Allusions to the demeanour and appearance of the individual police officer are often made in this context. “The habitual state of mind towards the police of those who live by crime is not so much dislike as unmitigated slavish terror,” one observer wrote. It was a way of suggesting that the darkness of London had been effectively dispelled by the “bull’s-eye” lamp of the constables on the beat. In 1853 a foreign traveller, Ventura de la Vega, noted their quasi-military uniform, with their blue coats “closed in the front with a straight collar on which a white number is embroidered” and their hats lined with steel. When necessary, he goes on, “they take from the back pocket of their coat a stick a half a yard long in the shape of a scepter, which has an iron ball on the tip.” It is never used, however, since “on hearing a policeman’s voice nobody answers and everybody obeys like a lamb.” So against the records of the violence and energy of the London crowd, we must place this evidence of almost instinctive obedience. Of course this is not to claim that every costermonger or street trader cowered in fright at the advancing uniform. The statistics of attacks upon the police, then and now, are testimony to that. But the observers are correct in one general respect. There does seem to be a critical point or mass at which the city somehow calms itself down and does not consume itself in general riot or insurrection. A level of instability is reached, only to retreat.
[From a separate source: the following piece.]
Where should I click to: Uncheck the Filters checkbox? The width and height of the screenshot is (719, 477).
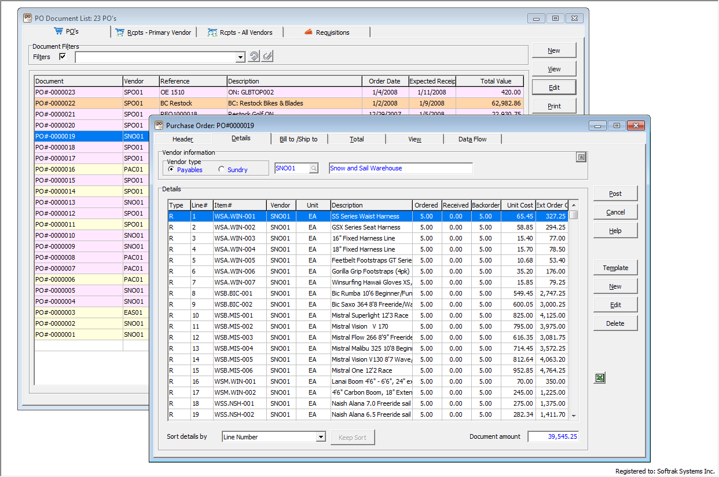[x=63, y=57]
Other shapes emerge to touch upon the very nature of London even in the twenty-first century. It might be suggested, for example, that the “Fenian” explosion at Clerkenwell prison in 1867 was part of a pattern which manifested itself at the Canary Wharf explosion by the IRA in 1996. The Trafalgar Square riots of 1887 occupied the same space as the poll tax riots of March 1990. Complaints about police incompetence and corruption are as old as the police force itself. In 1998 an official investigation into the murder of a black teenager, Stephen Lawrence, revealed many instances of bad judgement and mismanagement; it also suggested implicit racial prejudice within the police force which has indeed been bedevilled by that charge for fifty years. Ever since the first “peeler” put on his blue “swallow-tail” coat, the London police have been the object of derision and suspicion. Yet those officers lingering outside the Covent Garden watch house would no doubt have been surprised to learn that their arm of investigation would be extended to almost eight hundred square miles with the number of offences, according to the latest statistical survey, rising to over 800,000. They would not have been quite so surprised to learn, however, that the “clear-up” rate was only 25 per cent.